Horemhotep reculó un par de pasos. Su rostro se había convertido en una máscara mortuoria vacía de toda expresión.
—No mancharé mis manos con mi propia sangre.
Les dio la espalda y se alejó hacia el otro extremo de la estancia. Arsínoe, que seguía sin moverse de la cama, escondía la cara entre las manos y lloraba con profundos sollozos seguidos de largos silencios en los que apenas lograba inspirar un hilo de aire.
«Esto no puede estar ocurriendo», pensó Cleopatra. Su abuela le había dicho que iba a ser reina. Ella había jurado que no se entregaría más que a un hombre poderoso. No: al más poderoso.
Y nada de eso se iba a cumplir.
Apolodoro había sacado de debajo de sus ropas una larga daga de hoja oscura, casi negra, tan delgada como si la hubieran afilado en la piedra más de mil veces. Cleopatra comprendió que era el eunuco siciliano, y no Anemhor ni Kames, quien iba a ejecutar la sentencia dictada contra ellas por su hermanastra.
Le miró a los ojos. No encontró en ellos un ápice de calor ni de odio, nada que recordara remotamente a un ser humano.
—Hazlo rápido —le pidió.
—Ése ha sido siempre mi defecto —respondió él con su voz gutural.
Apolodoro levantó el cuchillo. Cleopatra se ordenó a sí misma mantener los ojos abiertos, pero el instinto pudo más que la voluntad y se le cerraron solos.
A través de los párpados, o tal vez con el cuerpo, intuyó el movimiento de aquella pesada mole desplazando el aire. Después oyó un gruñido y un áspero gorgoteo.
El tiempo se había convertido en espesa miel.
¿Era así como sonaba su voz al morir? ¿Acaso su ka ya había abandonado el cuerpo, huyendo aterrorizado de la carnicería?
Los ruidos eran confusos. Cleopatra abrió los ojos y reculó hasta toparse con el borde de la cama de Arsínoe.
Quien yacía en el suelo no era ella, evidentemente, sino el escultural Anemhor. Tenía ambas manos en la garganta tratando en vano de tapar una hemorragia y soltaba patadas convulsivas con la pierna derecha como si quisiera apartar de él una amenaza invisible, tal vez la sombra alada de la muerte. Incluso en un momento como aquél, al ver cómo la sangre manaba en pulsos inconstantes, Cleopatra recordó el tratado de Erasístrato sobre la circulación y pensó que aquel fluido carmesí provenía de una arteria.
El otro sicario, que había desenvainado su propio puñal, le tiró una cuchillada a Apolodoro. Éste la detuvo agarrando el filo de acero con la mano y, casi en el mismo movimiento, le lanzó un golpe al cuello con la zurda, su mano natural. Kames emitió un gruñido similar al de su compañero mientras un chorro de sangre saltaba bajo su mandíbula.
Incluso herido de muerte, Kames siguió braceando para liberar la mano que empuñaba la daga. Apolodoro aguantó, pese a que el filo se le debía de estar clavando hasta el hueso, barrió los pies de su adversario con la pierna izquierda y lo derribó. Con todo, no lo soltó, y agachado sobre él siguió aferrándole el cuchillo mientras removía el suyo dentro de la herida del cuello.
Cuando Apolodoro se levantó, ninguno de los sicarios se movía ya. El siciliano había rasgado un trozo de lino del faldellín de Kames y se estaba vendando con él la mano derecha, donde le había herido el cuchillo de su contrincante.
—¿Qué ordenas ahora, señora? —preguntó, con el mismo tono de todos los días.
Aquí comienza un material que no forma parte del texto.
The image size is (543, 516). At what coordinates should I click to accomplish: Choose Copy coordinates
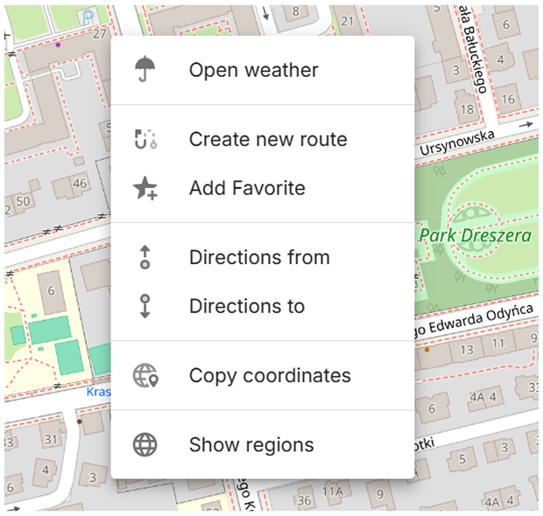(270, 375)
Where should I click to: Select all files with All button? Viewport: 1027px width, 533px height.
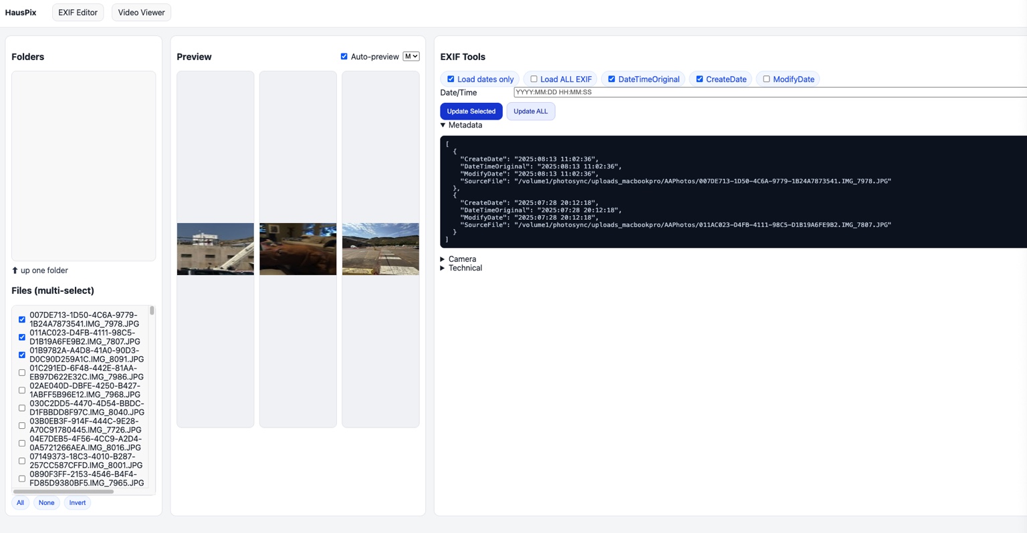coord(20,503)
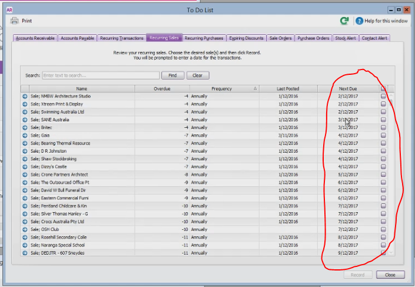Open detail arrow for Dizzy's Castle sale
Screen dimensions: 415x287
tap(25, 167)
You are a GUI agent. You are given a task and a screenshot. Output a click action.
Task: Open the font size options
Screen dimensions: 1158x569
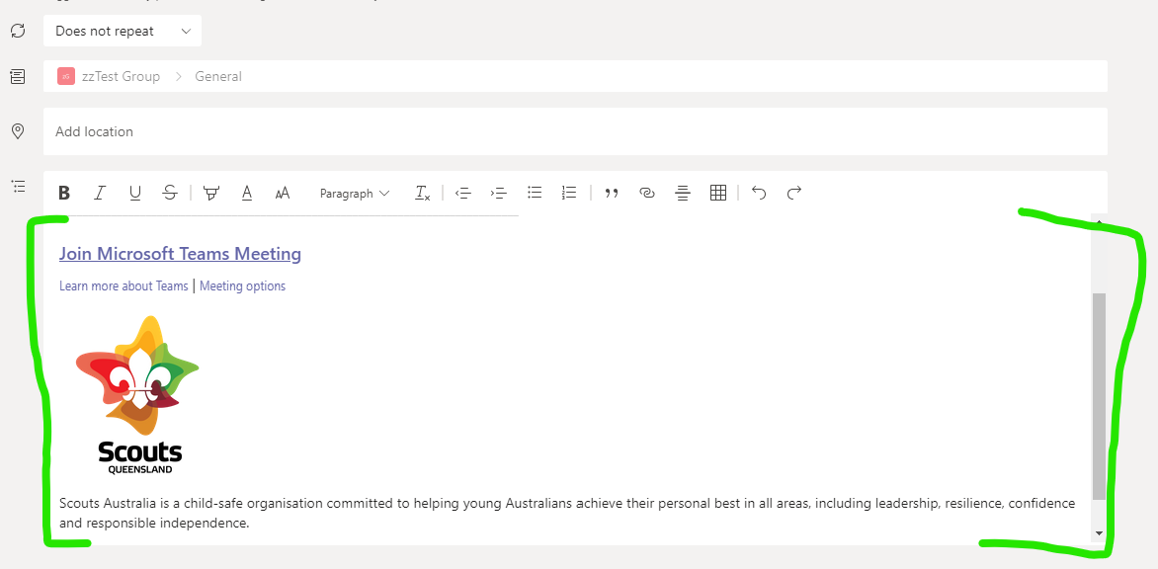tap(283, 194)
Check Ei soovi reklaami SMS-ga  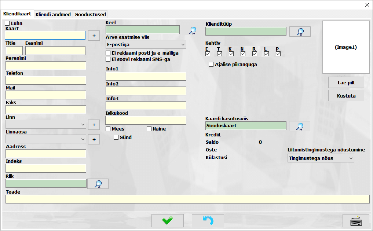[x=108, y=59]
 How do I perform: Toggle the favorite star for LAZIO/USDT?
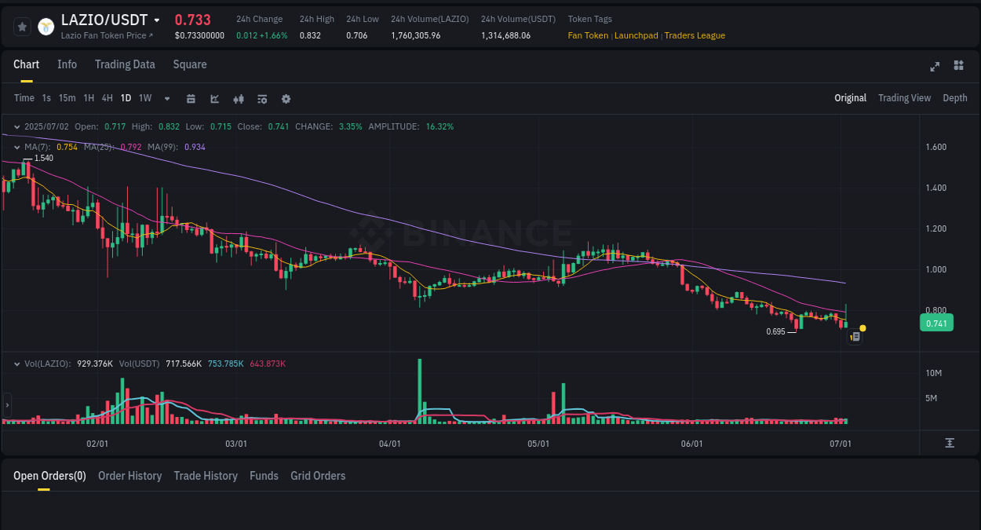point(22,26)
Cleopatra miró a Horemhotep, que había contemplado el combate en silencio, y Horemhotep la miró a ella.
Cuando Cleopatra se agachó sobre el lecho de su hermano Maidíon, vio una mancha negra en su barbilla.
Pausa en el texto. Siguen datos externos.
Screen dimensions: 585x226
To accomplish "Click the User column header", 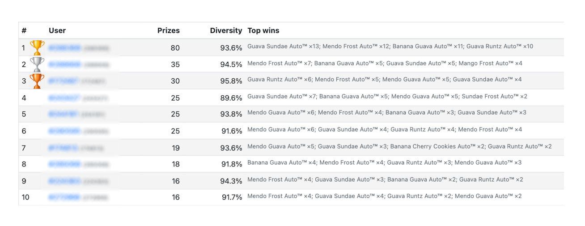I will 57,30.
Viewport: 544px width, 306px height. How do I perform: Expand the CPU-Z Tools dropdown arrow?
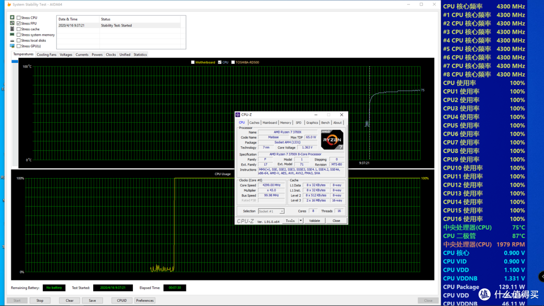(301, 221)
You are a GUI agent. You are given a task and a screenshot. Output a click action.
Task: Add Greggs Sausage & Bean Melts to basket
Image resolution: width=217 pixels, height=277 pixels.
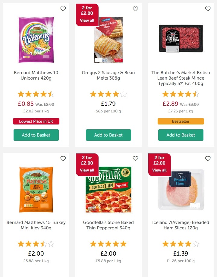(109, 135)
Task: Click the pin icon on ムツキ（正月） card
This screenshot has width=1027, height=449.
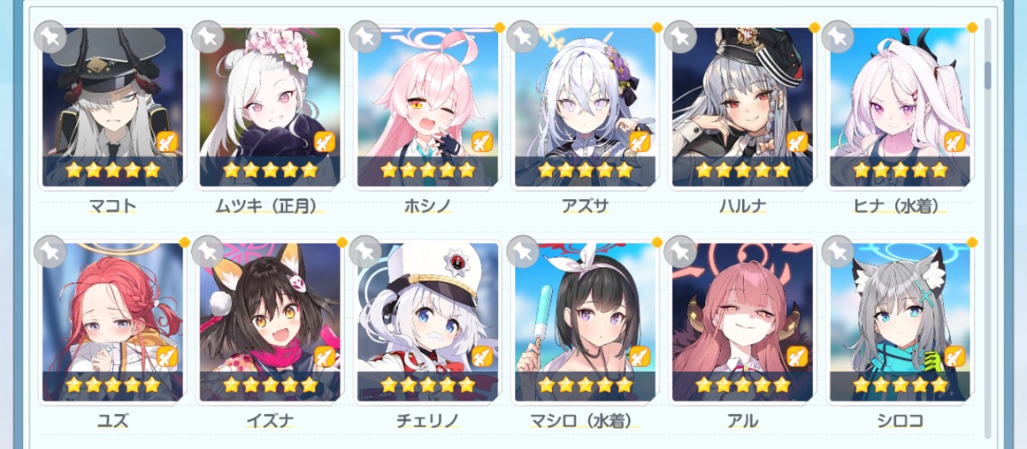Action: tap(208, 37)
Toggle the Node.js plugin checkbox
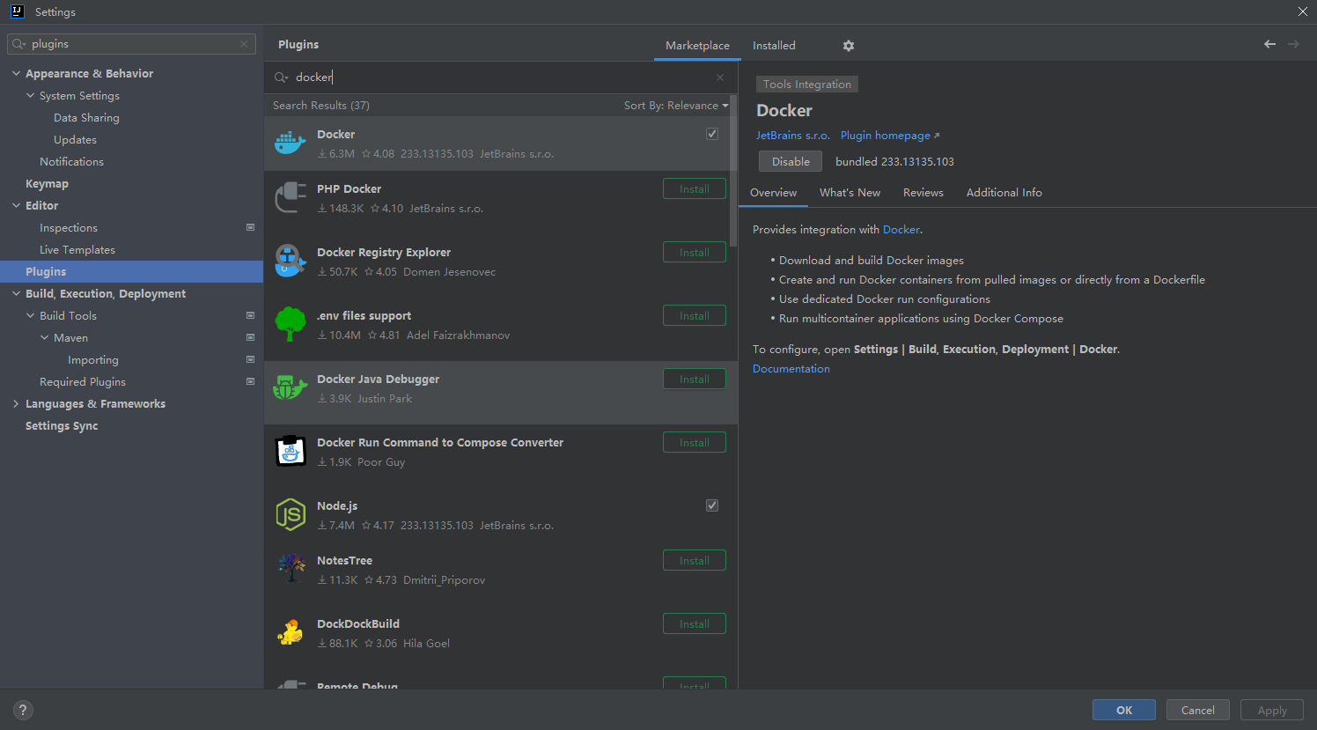The image size is (1317, 730). click(x=712, y=505)
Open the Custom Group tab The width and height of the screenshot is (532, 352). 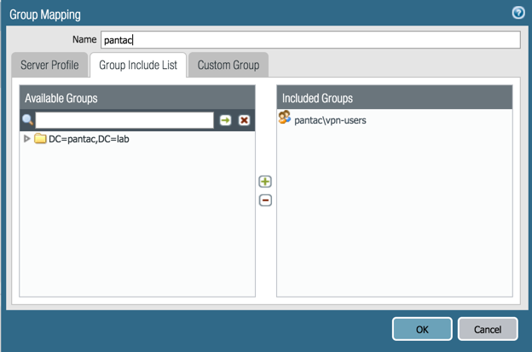(x=228, y=66)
«Demasiado tarde. Lo han asesinado». Fue un pensamiento rápido, que hizo que le diera un vuelco el corazón. ¿Era posible que un crío de cuatro años rebosante de vida se convirtiera de repente en un cadáver tan inmóvil como el de su abuela?
Y como el de su tío...
—Después de tus actos no puedes seguir viviendo. Pero, por todo lo que has hecho por mí y me has enseñado, no quiero que sufras. Bébete el vino de Arsínoe.
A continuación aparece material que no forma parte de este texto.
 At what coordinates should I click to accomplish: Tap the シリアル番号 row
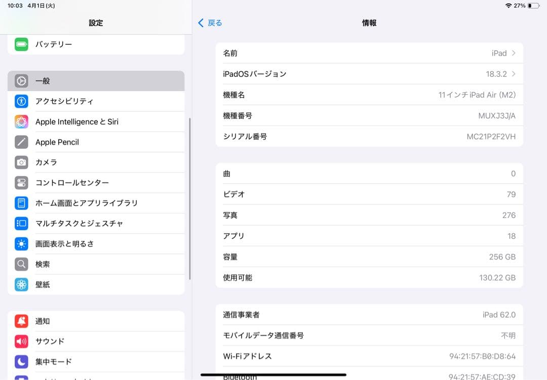(369, 136)
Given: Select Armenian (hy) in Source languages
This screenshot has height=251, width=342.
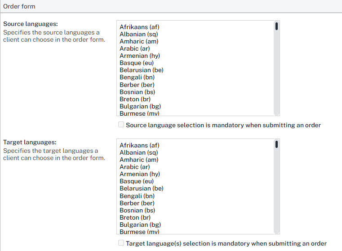Looking at the screenshot, I should click(x=140, y=56).
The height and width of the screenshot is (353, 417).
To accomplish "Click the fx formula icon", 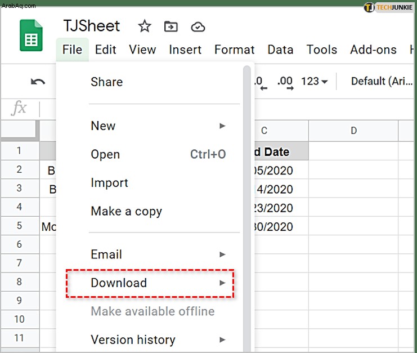I will (19, 108).
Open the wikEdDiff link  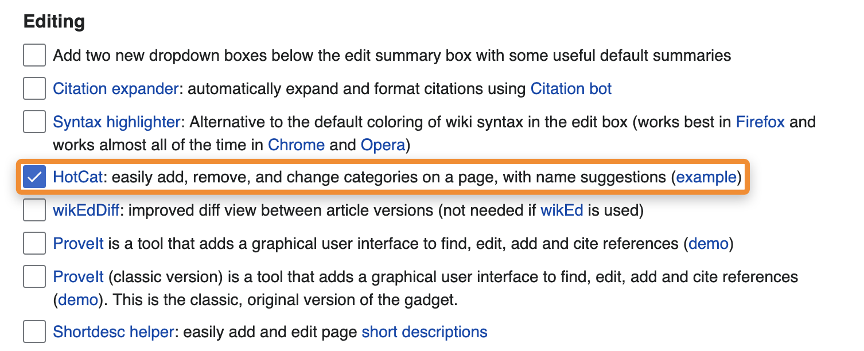pyautogui.click(x=86, y=210)
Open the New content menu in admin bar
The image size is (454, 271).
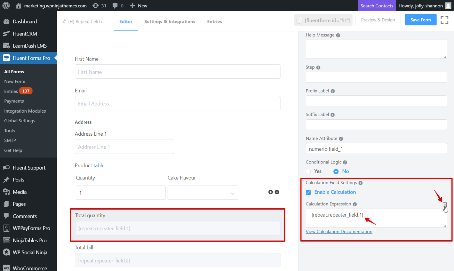[x=139, y=6]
La firmeza de la voz de Cleopatra sorprendió a Horemhotep, y también la sorprendió a ella. El maestro de secretos tomó la copa y miró en su interior, como si en la superficie ambarina del Falerno pudiera escrutar su breve futuro. De pronto, sus rasgos se habían suavizado y volvía a parecer el Horemhotep de siempre, el tío en quien Cleopatra había confiado hasta esa noche.